Assignment: Starting at the line that contains "Identify the location of title-box-outline." and continuing to the end of the material, put each line into a JSON list of strings, one string per line, leaving out blank lines.

===== Dataset extract =====

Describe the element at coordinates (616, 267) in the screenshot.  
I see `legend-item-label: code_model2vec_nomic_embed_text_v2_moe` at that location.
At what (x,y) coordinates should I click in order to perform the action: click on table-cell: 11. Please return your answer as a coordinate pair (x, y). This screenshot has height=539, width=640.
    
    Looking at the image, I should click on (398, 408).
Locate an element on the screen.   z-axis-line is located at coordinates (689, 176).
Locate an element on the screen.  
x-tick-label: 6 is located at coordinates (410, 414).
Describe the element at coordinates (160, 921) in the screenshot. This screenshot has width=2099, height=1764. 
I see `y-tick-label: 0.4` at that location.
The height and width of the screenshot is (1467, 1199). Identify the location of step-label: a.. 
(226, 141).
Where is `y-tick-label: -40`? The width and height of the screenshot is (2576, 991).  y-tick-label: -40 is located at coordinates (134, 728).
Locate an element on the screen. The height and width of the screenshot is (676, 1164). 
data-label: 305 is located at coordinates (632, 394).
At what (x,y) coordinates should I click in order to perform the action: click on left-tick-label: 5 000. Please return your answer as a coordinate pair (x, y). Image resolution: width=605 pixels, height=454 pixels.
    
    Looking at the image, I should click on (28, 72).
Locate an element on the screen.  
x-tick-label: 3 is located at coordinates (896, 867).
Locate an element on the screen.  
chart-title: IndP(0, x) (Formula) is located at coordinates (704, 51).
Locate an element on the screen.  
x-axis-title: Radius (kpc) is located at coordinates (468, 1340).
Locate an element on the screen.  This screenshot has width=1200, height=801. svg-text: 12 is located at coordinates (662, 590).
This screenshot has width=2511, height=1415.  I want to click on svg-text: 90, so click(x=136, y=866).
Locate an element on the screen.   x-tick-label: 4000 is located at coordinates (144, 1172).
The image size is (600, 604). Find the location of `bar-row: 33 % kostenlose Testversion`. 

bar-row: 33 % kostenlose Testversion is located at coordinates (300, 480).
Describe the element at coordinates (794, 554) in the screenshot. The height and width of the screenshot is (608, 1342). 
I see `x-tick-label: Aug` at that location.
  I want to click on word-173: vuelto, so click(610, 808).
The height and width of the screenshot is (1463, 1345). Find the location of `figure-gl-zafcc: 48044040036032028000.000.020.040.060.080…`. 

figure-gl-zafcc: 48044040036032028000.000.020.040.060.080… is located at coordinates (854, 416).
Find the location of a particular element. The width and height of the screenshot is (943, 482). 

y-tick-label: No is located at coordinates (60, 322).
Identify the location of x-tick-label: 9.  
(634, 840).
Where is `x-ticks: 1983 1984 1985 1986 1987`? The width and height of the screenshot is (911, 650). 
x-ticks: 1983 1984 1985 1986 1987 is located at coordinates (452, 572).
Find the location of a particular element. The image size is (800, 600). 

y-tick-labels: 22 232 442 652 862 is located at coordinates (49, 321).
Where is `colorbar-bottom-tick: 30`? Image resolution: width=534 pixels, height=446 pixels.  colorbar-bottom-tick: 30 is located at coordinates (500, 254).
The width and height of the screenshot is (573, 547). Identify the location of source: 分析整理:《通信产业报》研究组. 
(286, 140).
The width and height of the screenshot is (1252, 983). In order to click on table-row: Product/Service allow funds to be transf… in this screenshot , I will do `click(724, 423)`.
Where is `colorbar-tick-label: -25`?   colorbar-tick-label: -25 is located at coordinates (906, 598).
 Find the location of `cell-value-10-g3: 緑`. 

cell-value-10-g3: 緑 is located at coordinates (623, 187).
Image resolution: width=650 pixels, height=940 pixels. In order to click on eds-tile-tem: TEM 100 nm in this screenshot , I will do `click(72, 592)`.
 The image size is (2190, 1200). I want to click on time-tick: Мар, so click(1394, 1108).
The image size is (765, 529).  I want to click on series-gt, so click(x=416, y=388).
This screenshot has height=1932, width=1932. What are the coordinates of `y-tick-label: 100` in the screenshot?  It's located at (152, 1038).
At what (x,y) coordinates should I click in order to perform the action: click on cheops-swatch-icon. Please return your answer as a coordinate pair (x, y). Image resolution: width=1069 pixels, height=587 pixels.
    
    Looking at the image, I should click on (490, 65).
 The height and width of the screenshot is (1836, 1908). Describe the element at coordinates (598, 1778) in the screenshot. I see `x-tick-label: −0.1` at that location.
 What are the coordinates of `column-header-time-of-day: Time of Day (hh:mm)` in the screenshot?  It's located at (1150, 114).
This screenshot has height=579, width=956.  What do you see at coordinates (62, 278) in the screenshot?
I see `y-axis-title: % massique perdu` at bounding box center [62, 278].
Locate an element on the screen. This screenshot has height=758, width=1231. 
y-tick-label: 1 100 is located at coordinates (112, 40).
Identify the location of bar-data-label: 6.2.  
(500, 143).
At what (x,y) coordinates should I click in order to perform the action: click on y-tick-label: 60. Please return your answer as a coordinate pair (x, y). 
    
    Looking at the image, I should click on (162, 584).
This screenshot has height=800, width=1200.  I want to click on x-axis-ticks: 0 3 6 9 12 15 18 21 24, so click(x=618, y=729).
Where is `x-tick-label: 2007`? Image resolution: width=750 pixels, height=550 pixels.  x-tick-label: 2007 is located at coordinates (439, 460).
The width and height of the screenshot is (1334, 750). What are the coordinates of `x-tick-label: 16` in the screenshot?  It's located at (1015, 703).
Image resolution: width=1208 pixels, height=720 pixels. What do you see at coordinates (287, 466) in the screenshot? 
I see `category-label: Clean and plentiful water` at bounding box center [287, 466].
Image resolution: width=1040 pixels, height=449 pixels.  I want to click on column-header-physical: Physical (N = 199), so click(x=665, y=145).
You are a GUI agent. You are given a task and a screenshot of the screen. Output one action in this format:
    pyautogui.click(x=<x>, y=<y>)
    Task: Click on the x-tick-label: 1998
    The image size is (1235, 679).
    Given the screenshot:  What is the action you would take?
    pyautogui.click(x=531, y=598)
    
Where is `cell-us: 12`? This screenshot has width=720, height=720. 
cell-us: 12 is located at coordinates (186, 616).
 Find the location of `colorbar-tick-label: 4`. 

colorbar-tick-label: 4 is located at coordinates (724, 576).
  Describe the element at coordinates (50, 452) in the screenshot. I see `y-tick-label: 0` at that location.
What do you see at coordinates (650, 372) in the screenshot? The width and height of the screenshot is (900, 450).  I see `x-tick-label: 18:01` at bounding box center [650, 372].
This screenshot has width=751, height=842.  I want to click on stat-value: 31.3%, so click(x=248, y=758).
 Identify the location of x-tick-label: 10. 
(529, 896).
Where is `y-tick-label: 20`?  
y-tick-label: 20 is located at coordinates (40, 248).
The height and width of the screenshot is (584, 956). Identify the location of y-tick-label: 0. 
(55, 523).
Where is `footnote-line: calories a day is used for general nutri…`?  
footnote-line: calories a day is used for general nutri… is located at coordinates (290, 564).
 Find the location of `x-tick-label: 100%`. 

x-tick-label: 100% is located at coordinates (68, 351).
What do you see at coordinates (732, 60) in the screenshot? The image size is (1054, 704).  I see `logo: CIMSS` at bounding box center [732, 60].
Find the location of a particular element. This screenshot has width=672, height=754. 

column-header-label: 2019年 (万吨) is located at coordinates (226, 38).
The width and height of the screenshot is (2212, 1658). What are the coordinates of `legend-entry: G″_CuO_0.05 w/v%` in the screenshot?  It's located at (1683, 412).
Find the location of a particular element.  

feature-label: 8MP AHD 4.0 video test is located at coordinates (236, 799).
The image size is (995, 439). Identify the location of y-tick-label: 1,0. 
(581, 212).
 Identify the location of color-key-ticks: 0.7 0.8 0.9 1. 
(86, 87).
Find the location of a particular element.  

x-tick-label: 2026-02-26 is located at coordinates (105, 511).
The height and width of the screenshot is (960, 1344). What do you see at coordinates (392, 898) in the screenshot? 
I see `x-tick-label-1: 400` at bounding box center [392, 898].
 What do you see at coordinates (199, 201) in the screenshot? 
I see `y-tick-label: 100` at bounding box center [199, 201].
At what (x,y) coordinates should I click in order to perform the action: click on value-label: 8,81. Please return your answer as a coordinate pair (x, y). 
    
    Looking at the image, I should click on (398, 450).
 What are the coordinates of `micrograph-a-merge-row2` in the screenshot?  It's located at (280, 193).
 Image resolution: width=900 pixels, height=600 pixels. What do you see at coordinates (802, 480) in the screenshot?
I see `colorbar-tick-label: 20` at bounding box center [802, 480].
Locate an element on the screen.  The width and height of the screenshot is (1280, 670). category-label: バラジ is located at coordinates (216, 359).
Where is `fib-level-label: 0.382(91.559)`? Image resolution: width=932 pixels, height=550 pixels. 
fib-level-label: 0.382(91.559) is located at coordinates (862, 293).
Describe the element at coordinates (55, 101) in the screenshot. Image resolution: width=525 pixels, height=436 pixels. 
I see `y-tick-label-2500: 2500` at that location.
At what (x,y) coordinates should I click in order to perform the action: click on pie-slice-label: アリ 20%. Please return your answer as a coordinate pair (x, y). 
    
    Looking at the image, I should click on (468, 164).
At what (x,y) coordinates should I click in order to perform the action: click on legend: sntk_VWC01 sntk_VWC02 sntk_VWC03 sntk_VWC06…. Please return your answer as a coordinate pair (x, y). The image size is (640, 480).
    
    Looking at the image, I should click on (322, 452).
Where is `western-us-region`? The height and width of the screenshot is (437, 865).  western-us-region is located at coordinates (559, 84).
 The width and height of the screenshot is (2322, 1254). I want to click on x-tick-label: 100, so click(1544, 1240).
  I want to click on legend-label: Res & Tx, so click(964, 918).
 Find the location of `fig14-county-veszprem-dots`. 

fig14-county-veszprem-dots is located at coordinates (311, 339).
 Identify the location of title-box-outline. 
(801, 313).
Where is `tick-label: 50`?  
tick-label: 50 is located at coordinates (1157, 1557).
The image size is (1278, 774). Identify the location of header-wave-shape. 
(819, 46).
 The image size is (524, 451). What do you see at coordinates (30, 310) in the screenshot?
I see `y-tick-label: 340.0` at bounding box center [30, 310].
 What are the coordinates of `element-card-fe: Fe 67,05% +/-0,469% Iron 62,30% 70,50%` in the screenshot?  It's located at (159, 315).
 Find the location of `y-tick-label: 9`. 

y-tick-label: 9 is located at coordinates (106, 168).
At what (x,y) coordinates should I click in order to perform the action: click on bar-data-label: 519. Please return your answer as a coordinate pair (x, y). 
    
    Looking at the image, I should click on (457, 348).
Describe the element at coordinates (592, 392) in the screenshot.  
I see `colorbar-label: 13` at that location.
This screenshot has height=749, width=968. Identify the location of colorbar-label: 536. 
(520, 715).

=====

Task response:
[
  " Identify the location of title-box-outline. ",
  "(801, 313).",
  "Where is `tick-label: 50`?  ",
  "tick-label: 50 is located at coordinates (1157, 1557).",
  "The image size is (1278, 774). Identify the location of header-wave-shape. ",
  "(819, 46).",
  " The image size is (524, 451). What do you see at coordinates (30, 310) in the screenshot?",
  "I see `y-tick-label: 340.0` at bounding box center [30, 310].",
  " What are the coordinates of `element-card-fe: Fe 67,05% +/-0,469% Iron 62,30% 70,50%` in the screenshot?  It's located at (159, 315).",
  " Find the location of `y-tick-label: 9`. ",
  "y-tick-label: 9 is located at coordinates (106, 168).",
  "At what (x,y) coordinates should I click in order to perform the action: click on bar-data-label: 519. Please return your answer as a coordinate pair (x, y). ",
  "    Looking at the image, I should click on (457, 348).",
  "Describe the element at coordinates (592, 392) in the screenshot.  ",
  "I see `colorbar-label: 13` at that location.",
  "This screenshot has height=749, width=968. Identify the location of colorbar-label: 536. ",
  "(520, 715)."
]